Page excerpt:
Next, Catie convinced him to go to Kearny High School as a media production specialist. At first, his responsibilities consisted mainly of moving TVs around, but he quickly grew bored and transitioned into the role of technology coordinator for the school. Thus, he entered the world of educational technology, where he learned how technology could be used to transform education.
He also became a WebQuest instructor at the Teach the Teachers Collaborative in Ojai, a web tech instructor at a teachers’ collaborative in Ojai, an ed tech instructor at San Diego State, and a presenter at conferences across the state. He had embarked on a career as an education administrator by default—but he liked it.
In 2003, he was appointed school site operations specialist, a brand-new position in the district, at his alma mater, Junípero Serra High School. He became the administrator in charge of operations such as scheduling and attendance. “I liked it, but being the first person in a new role, I was a bit of an outsider.”
Compiling testing data over the years helped Jeffrey see a pattern in which the needs of certain low-income students were overlooked. As Master Schedule Coordinator, he could redesign the course request collection and input process, transforming the site from an adult-centered master schedule to a student-centered, equity-based master schedule. “You get to ask yourself where you’re putting your resources and why.”
A deeper equity awareness came from meeting Maya Enrique, mother of two daughters, whose family has deep ties in San Diego’s Chicano community. Their meeting was fortuitous. “We’ve been together for 12 years,” he says. He’s quick to add that he proposed to her during one of their annual weeklong pilgrimages to New York, while boating on the lake in Central Park. He was a nervous wreck, hiding the ring in his pocket, afraid she would discover it. She said yes, and today her daughters, Sophia and Marisol, are also his.

Exercise A: In the profile of Jeffrey, at which high school was he appointed school site operations specialist?
Exercise B: Reproduce the part of the Jeffrey profile starting at "Next, Catie convinced" and ending at "he liked it.", word for word.
Exercise C: Resume the profile of Jeffrey from the point where it stops.
The rows after this point come from a different source.

Supplied records:

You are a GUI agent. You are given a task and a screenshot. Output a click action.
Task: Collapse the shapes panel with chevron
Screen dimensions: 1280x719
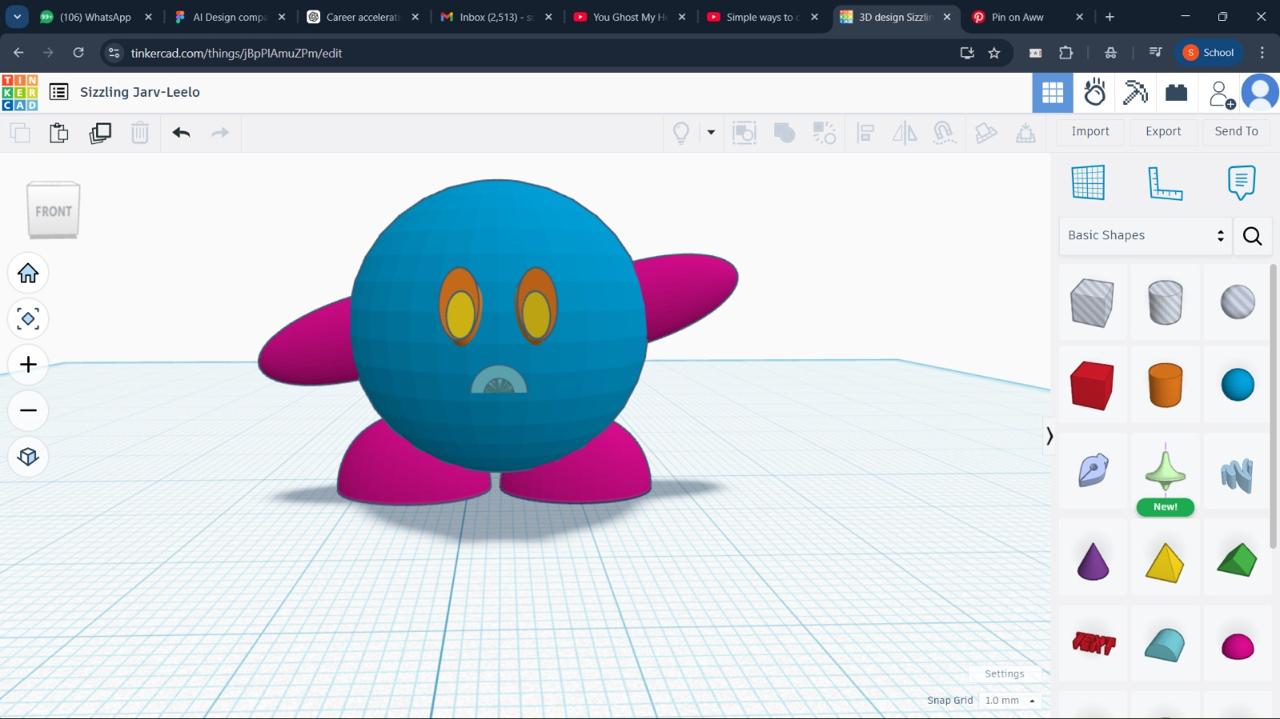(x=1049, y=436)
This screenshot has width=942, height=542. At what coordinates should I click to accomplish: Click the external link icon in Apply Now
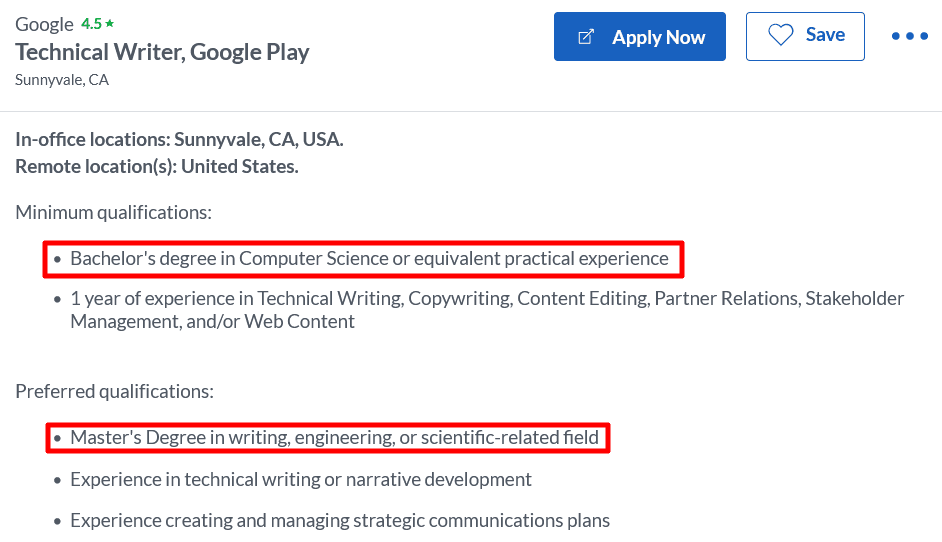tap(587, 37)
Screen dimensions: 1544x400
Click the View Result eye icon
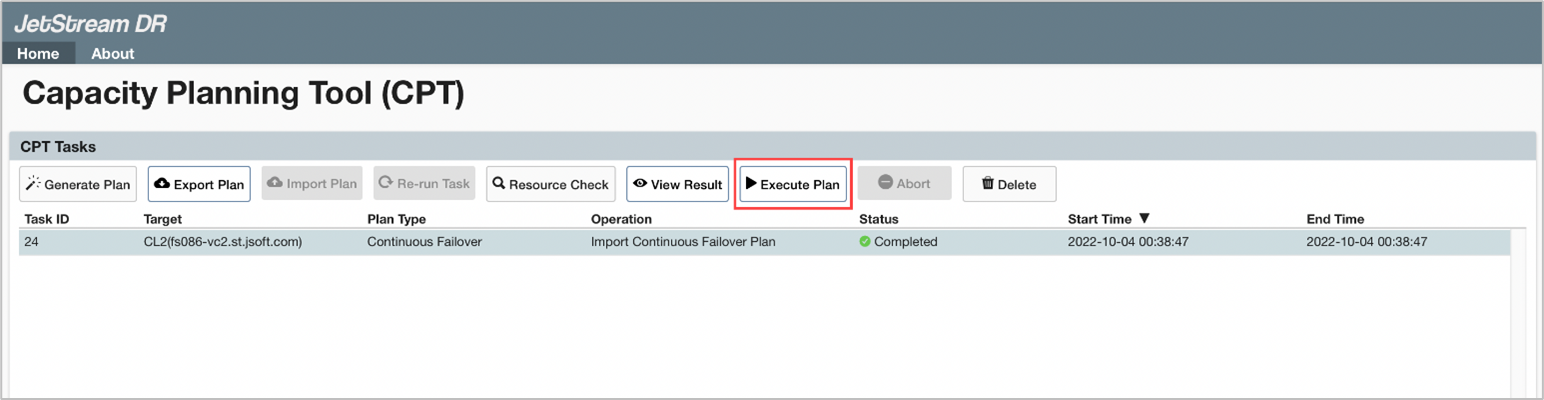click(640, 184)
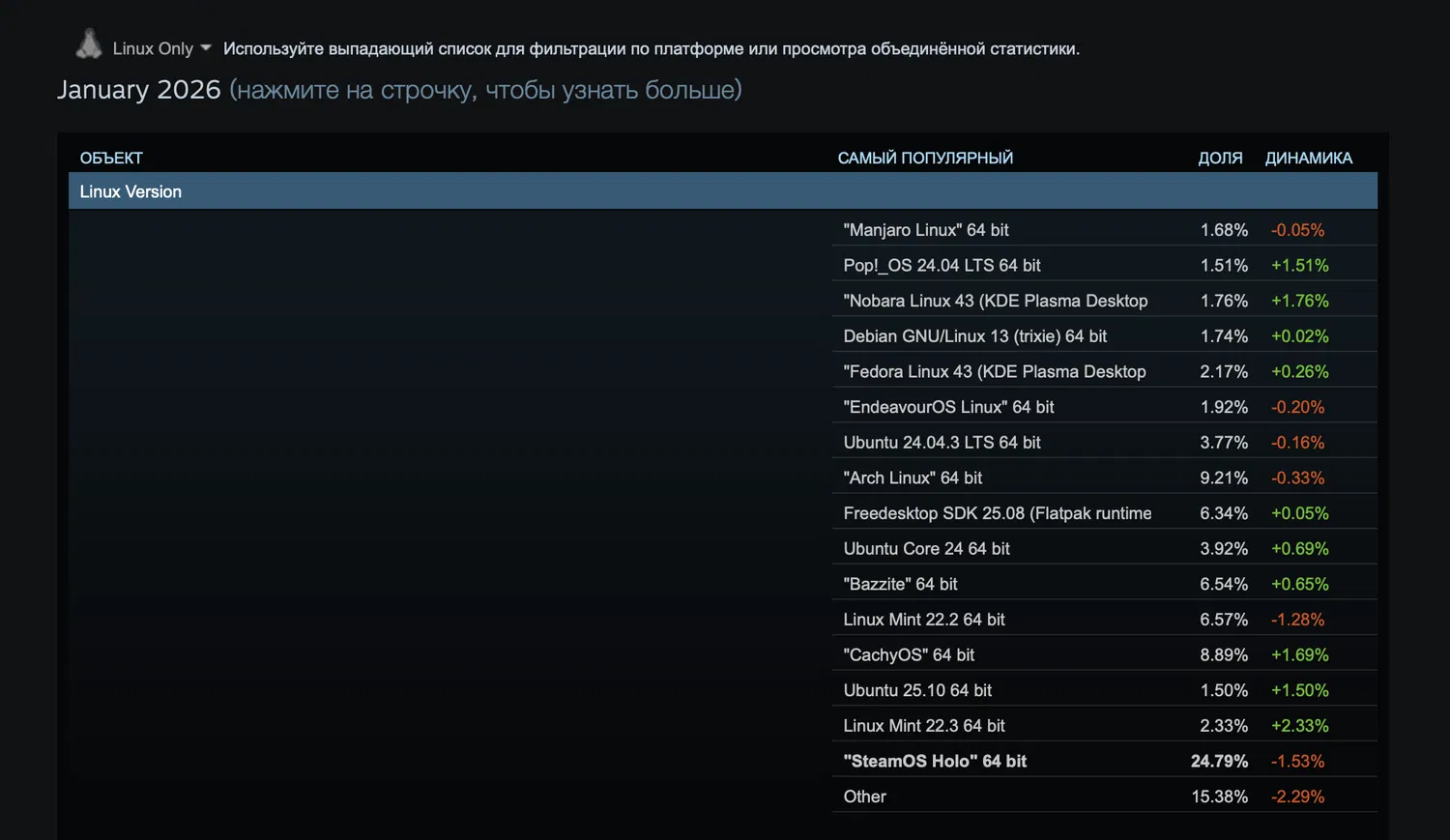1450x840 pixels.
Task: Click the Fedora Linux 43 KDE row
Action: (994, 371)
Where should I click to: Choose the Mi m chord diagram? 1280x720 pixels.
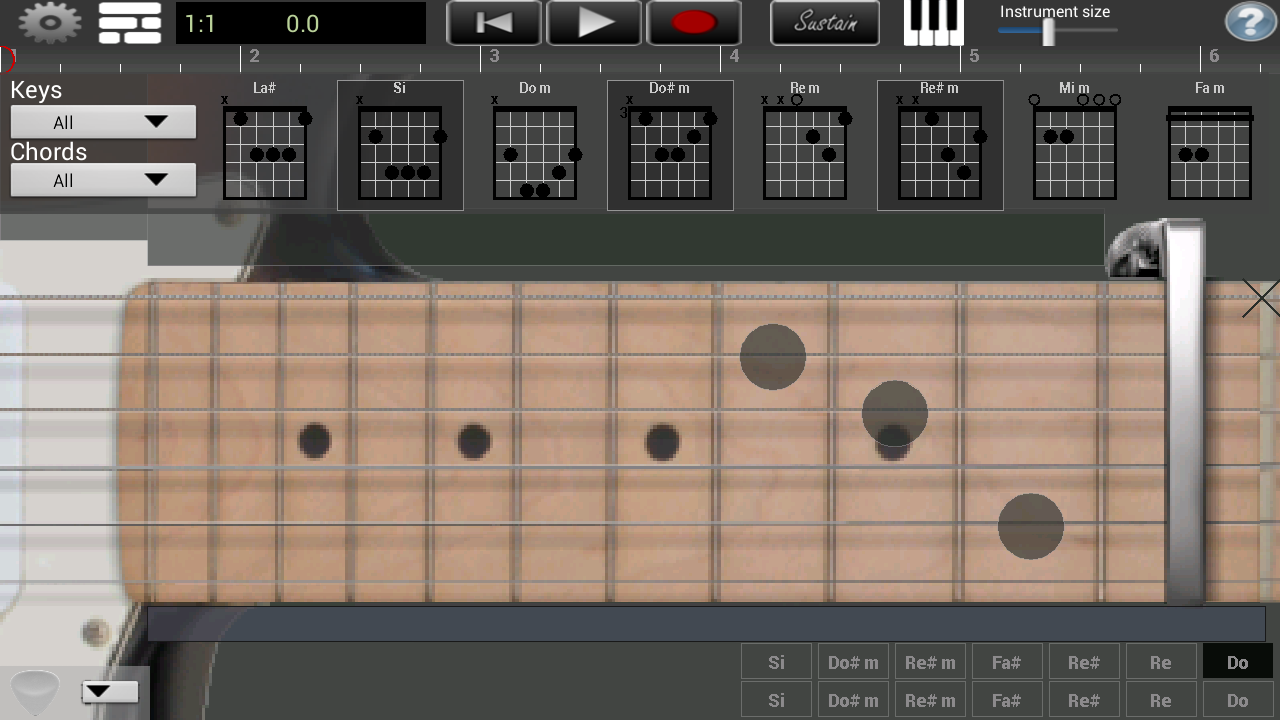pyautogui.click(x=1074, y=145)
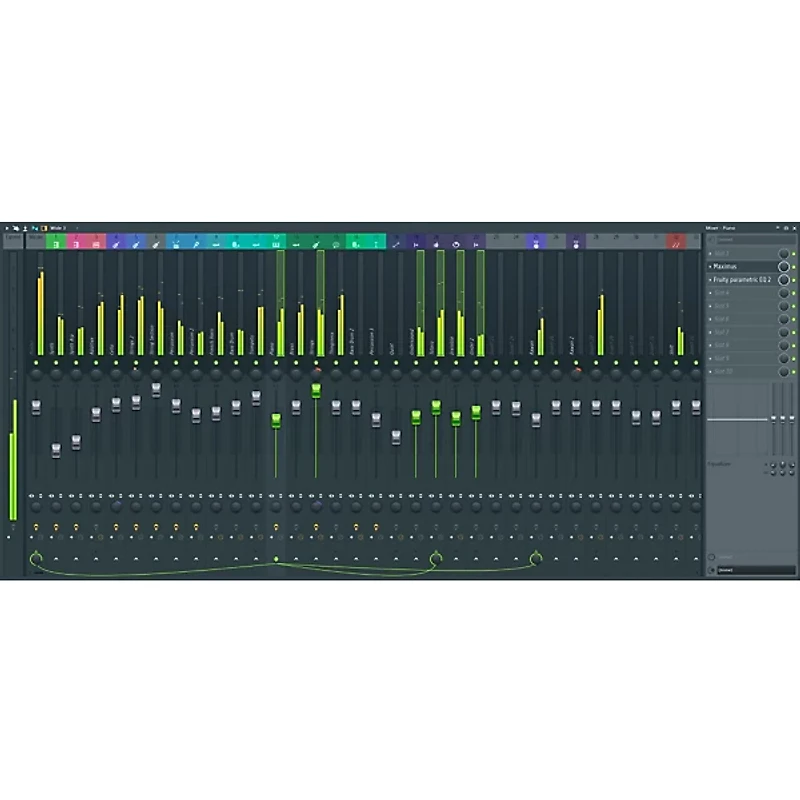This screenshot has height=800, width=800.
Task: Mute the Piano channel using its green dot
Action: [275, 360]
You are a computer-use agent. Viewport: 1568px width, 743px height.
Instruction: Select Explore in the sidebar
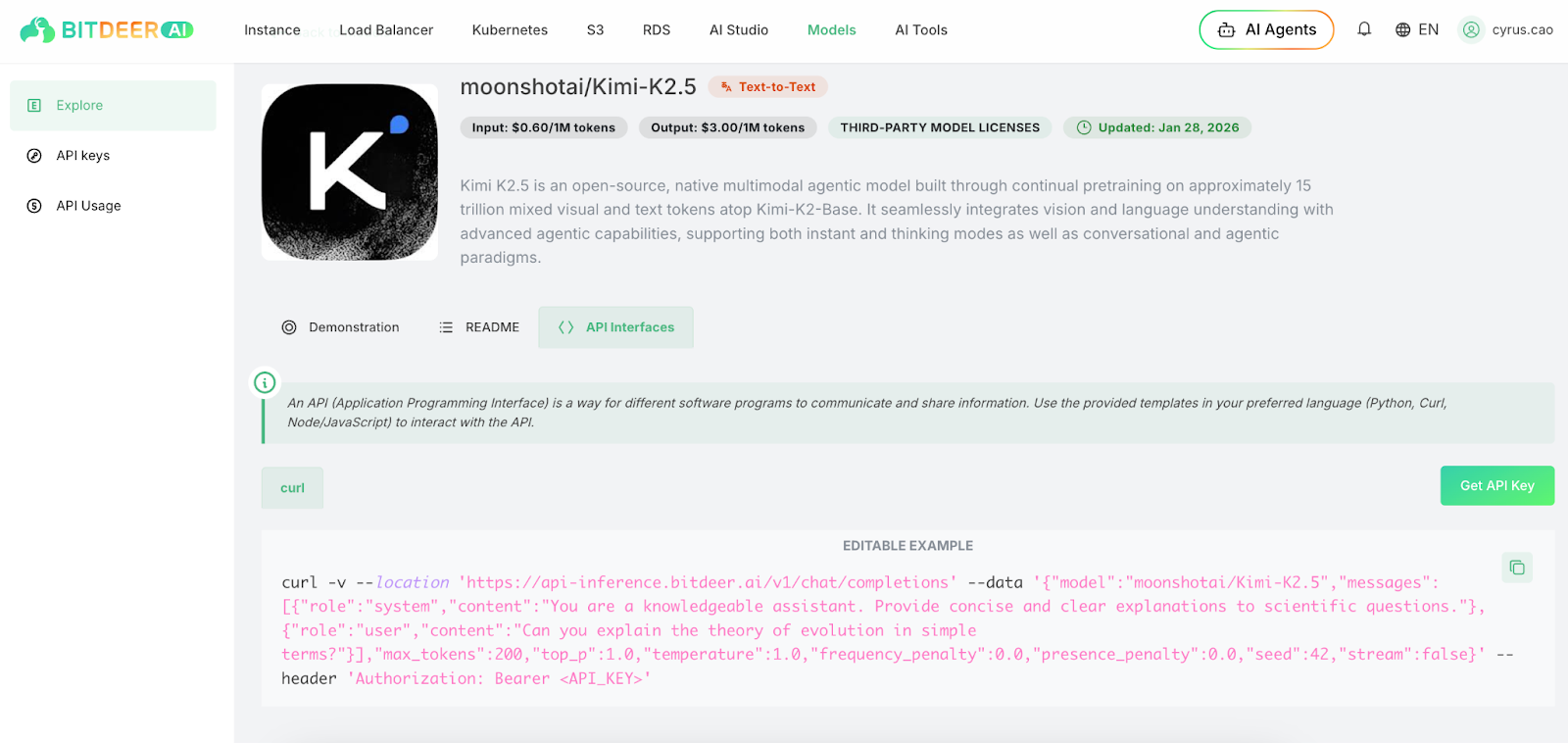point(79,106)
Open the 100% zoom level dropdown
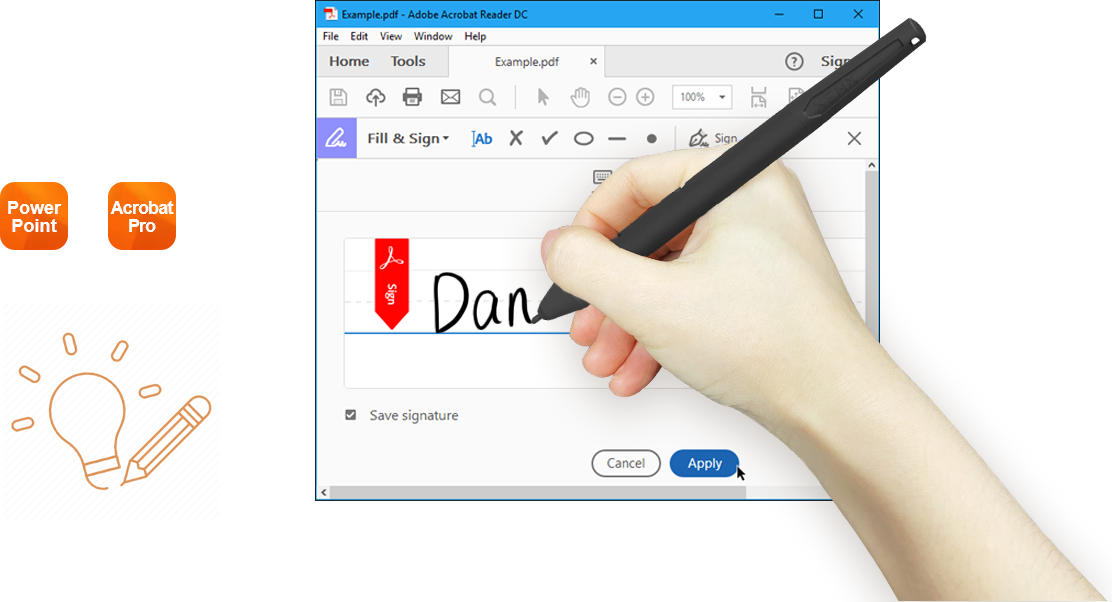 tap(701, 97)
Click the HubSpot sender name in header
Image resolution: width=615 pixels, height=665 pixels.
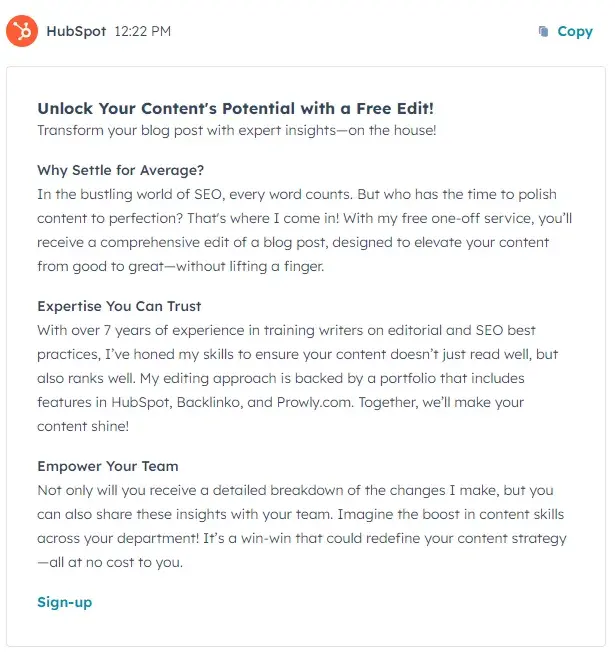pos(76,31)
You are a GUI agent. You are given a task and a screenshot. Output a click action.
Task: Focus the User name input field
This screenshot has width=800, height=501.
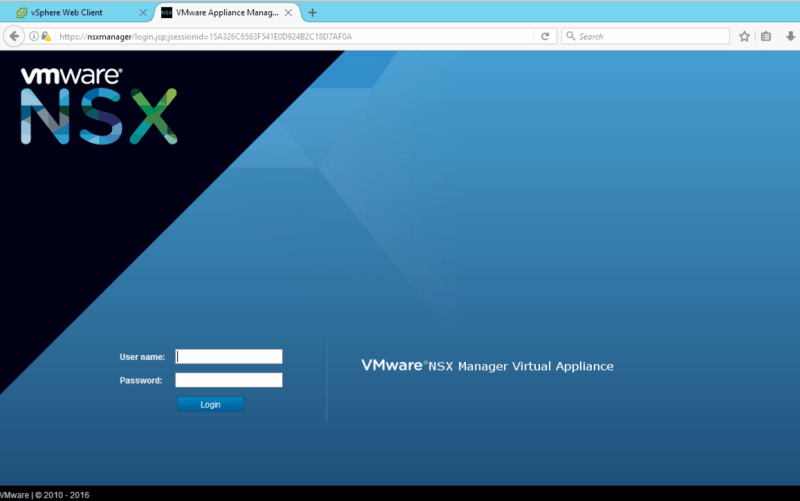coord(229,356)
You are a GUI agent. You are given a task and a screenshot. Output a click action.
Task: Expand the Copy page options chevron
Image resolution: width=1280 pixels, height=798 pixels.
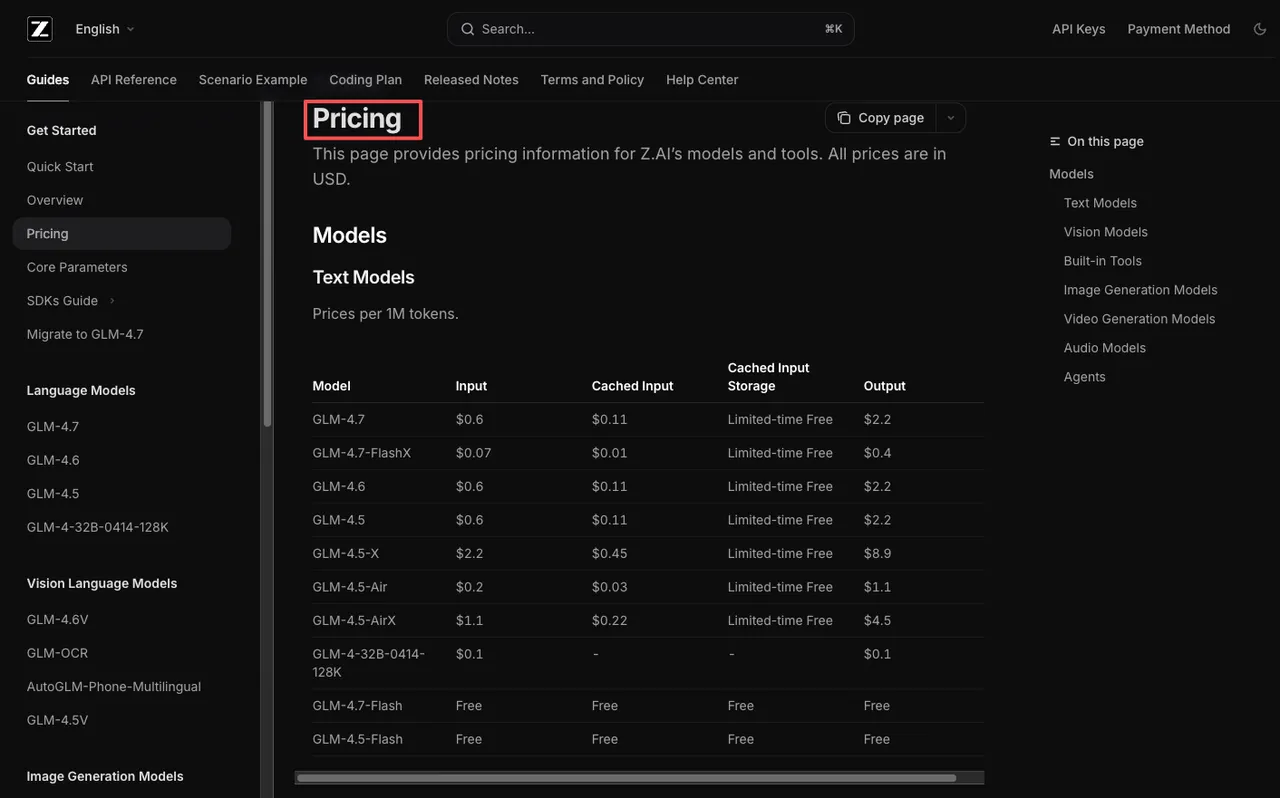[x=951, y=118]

Task result A: Junípero Serra High School, his alma mater.

Task result B:
Next, Catie convinced him to go to Kearny High School as a media production specialist. At first, his responsibilities consisted mainly of moving TVs around, but he quickly grew bored and transitioned into the role of technology coordinator for the school. Thus, he entered the world of educational technology, where he learned how technology could be used to transform education.
He also became a WebQuest instructor at the Teach the Teachers Collaborative in Ojai, a web tech instructor at a teachers’ collaborative in Ojai, an ed tech instructor at San Diego State, and a presenter at conferences across the state. He had embarked on a career as an education administrator by default—but he liked it.

Task result C:
In 2017, a budget crisis forced a move to the District’s Office of Secondary Schools, where he got a chance to see how things worked from a district level. Two years later, he moved to SDUSD’s Career and Technical Education (CCTE) Office to overhaul their College Credit by Exam process. The CCTE Pathways Programs include rigorous academics, work-based learning experiences, and other student supports.
“We’ve grown the program by many thousands since 2019, and it may sound funny, but I compare it to donating blood platelets,” he says. In a three-year period, he lost his mother, aunt, and uncle to cancer and has donated platelets to help cancer patients every two to three weeks ever since.
“I may help save some of those patients, but I never meet them,” he says. “And in my work, I help about 20,000 kids, but I’ll never meet them. It’s kind of cool. It’s gratifying to help from a distance.”
Through Maya, he is now the grandfather of two little boys. He realizes they might never have the full advantages of other students simply because their skin is darker. He is hyper-aware that there are other students in his district just like his grandsons. He wants to do whatever he can “to help remove the systemic inequities to make a better future for our students.” He’s proud to be part of a district that cares about equity.
Jeffrey and Maya are dedicated to the same ideals and also share some of the same interests. Like him, she is a movie fan, and both love theater. They’ve recently enjoyed the movies Sinners and Superman. During this year’s New York Broadway retreat, they saw one or two shows a day, including Maybe Happy Ending and Real Women Have Curves, both of which focus on diversity. “This year we saw only plays that would uplift and bring joy,” he says.